After years of encouraging hospitals to comply with electronic notification rules, the Centers for Medicare and Medicaid Services (CMS) is wielding its proverbial stick.
Effective April 30, 2021, Medicare-certified hospitals, psychiatric hospitals, and intensive care hospitals (CAHs) must send electronic patient event notifications to other providers in the patient care circle. Unannounced audits can occur at any time, and penalties can be severe, including loss of CMS certification and the ability to recover payments from Medicare and Medicaid.
A related CMS rule, effective December 31, requires providers to publish up-to-date digital contact information about their compliance using an approved method.
Given the confusion and uncertainty caused by the Covid-19 pandemic, many providers may have waited to deploy solutions to transmit electronic admission, discharge and transfer (ADT) notifications, but the wait is over. CMS has made it clear that an audit can begin at any time. Organizations can meet the new rules for notification of patient events as long as they can send electronic messages in specific formats using Direct Secure Messaging, HL7/FHIR, or Electronic Cloud Fax.
The specific type of technology required
CMS announced its intention to issue a final rule on interoperability and patient access in March 2020 that includes electronic ADT notification as a condition of participation (CoP) for hospitals receiving Medicare reimbursement. A month later, CMS announced it was delaying enforcement until May 1, 2021, to give providers more time to implement policies to comply with the final rule, including the ADT notice provision.The final rule is Posted on May 1, 2020.
The impact of these new requirements on your organization is serious. CMS has begun authorizing state investigative agencies and accreditation organizations (AOs) to increase compliance with the new ADT alert requirements in their audits of participating hospitals. The federal agency considers the delivery of ADT notices by fax or telephone to be a non-compliant method of exchanging patient data. Organizations that fail the audit have only 90 days to correct the situation and achieve compliance.
To encourage data exchange interoperability across the healthcare ecosystem, CMS requires providers to publish up-to-date digital contact information in the CMS National Program and Provider Enumeration System (NPPES) as part of the final rule.
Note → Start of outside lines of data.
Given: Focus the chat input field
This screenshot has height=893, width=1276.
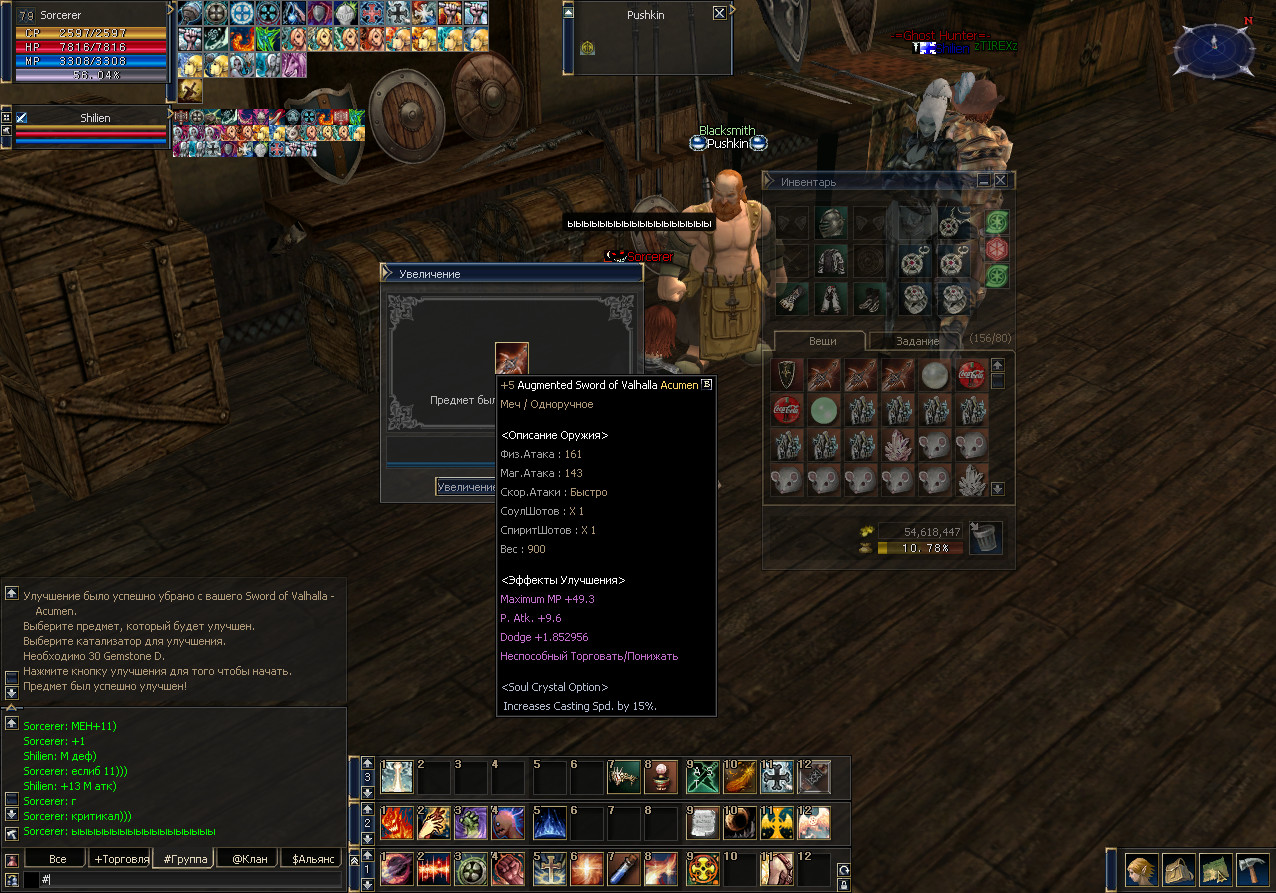Looking at the screenshot, I should (x=190, y=880).
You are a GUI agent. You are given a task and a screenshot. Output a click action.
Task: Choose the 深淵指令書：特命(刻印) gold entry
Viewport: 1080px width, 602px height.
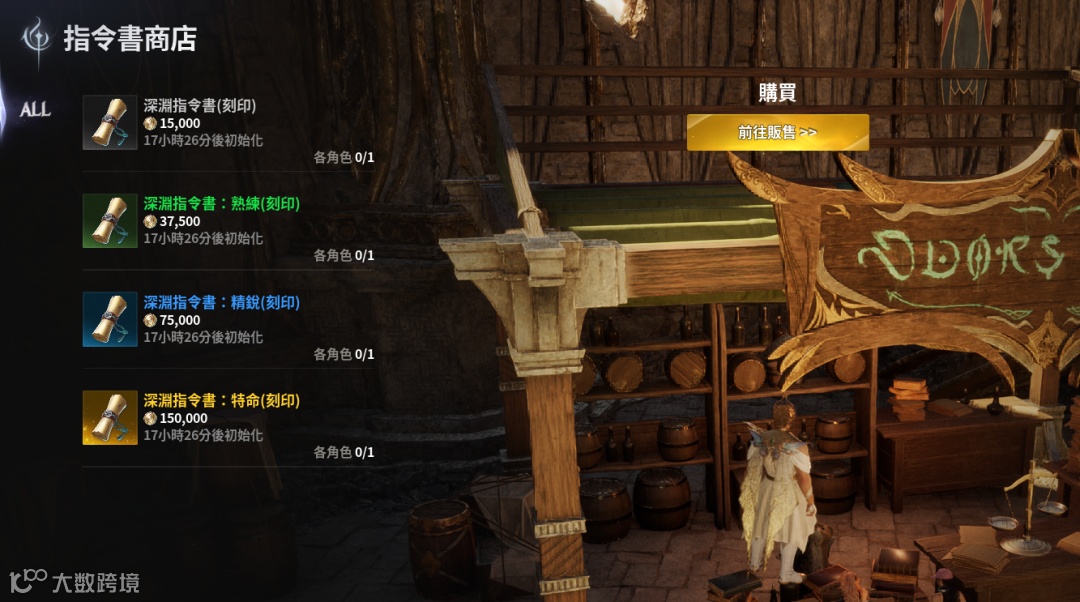coord(228,418)
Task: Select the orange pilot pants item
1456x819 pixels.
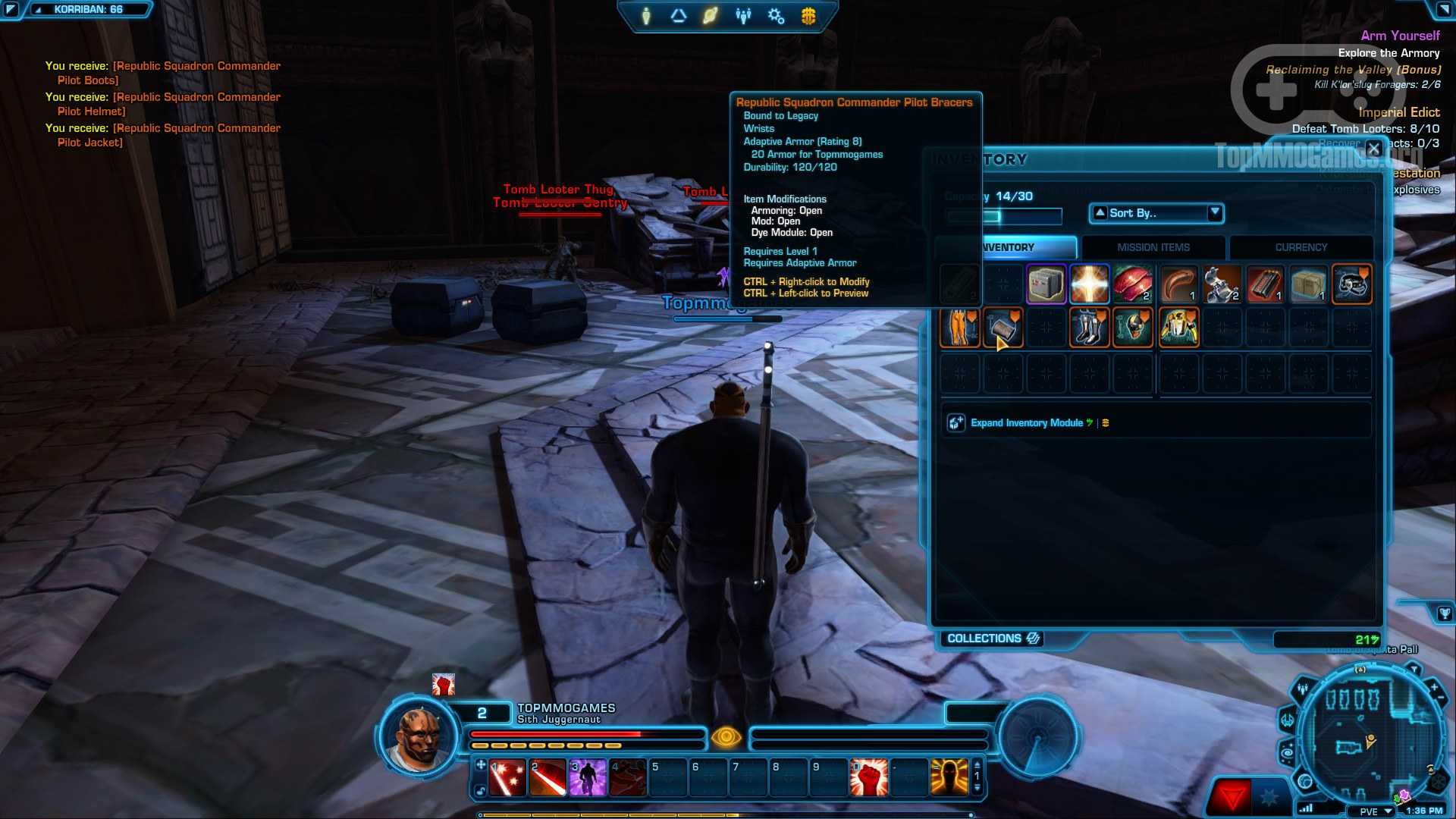Action: tap(959, 328)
Non-compliant hospitals would be listed publicly, similar to the Civil Rights Office’s breach notification portal, known as the “Wall of Shame.”
CMS defines digital contact information or “endpoint” as a healthcare provider’s unique electronic address. Because the goal of these endpoints is to allow providers to send authenticated encrypted patient data over the Internet to known and trusted recipients, CMS considers only certain types of digital contact information to be eligible. These include:
Hospitals are responsible for posting up-to-date digital contact information in the NPPES directory using only the technologies listed above. Additionally, providers affiliated with an organization need to have an up-to-date and approved endpoint via a National Provider Identifier (NPI). The deadline to ensure NPPES endpoint data is published and compliant with CMS standards is December 31, so organizations that have not complied face audits and severe penalties.
Fax numbers, emails are not enough for compliance
Email does not meet CMS requirements for secure digital contact information, nor does fax number – even if the provider uses a digital fax solution.
According to CMS“Digital fax numbers are not considered digital endpoints. For those providers who continue to rely on fax-based information sharing models, we hope that greater availability of digital contact information will help reduce the wider availability of patients with whom they are shared barriers to electronic communications.”
Hospitals can still use fax to transmit ADT notifications, using a solution that provides a fax-to-direct workflow that automatically converts digital faxes to acceptable Direct formats. The solution allows employees to maintain the same workflow while complying with CMS regulations.
CMS has made it clear that there will be no deferrals for hardship claims for notification of patient incidents, so now is the time to act. Another compelling reason is that neither the National Bureau of Investigation nor CMS is obligated to alert the facility of an impending audit.
Finally, CMS makes it clear that providers that do not exchange data electronically will publicly pointed out: “If providers do not exchange information electronically and do not have digital contacts, the digital contact fields in their NPPES records will remain blank, and they will appear in public reports for providers who do not have digital contact information in NPPES . The report will be updated once they are able to electronically exchange and update their digital contact information in NPPES.”
Digital solutions are readily available
Digital solutions available today can help Medicare-certified, psychiatric, and intensive care hospitals integrate automated ADT alerts into their daily workflows to meet the standards of the CMS final rule. Solutions can be easily and quickly deployed across an organization without disrupting operations or patient care. The same digital solutions will also enable organizations to comply with the rules of digital contact.
Automatically sending ADT notifications to downstream providers at the right time can help your organization coordinate better outcomes, strengthen relationships with payers and providers, and demonstrate compliance with CMS regulations when the inevitable audit occurs.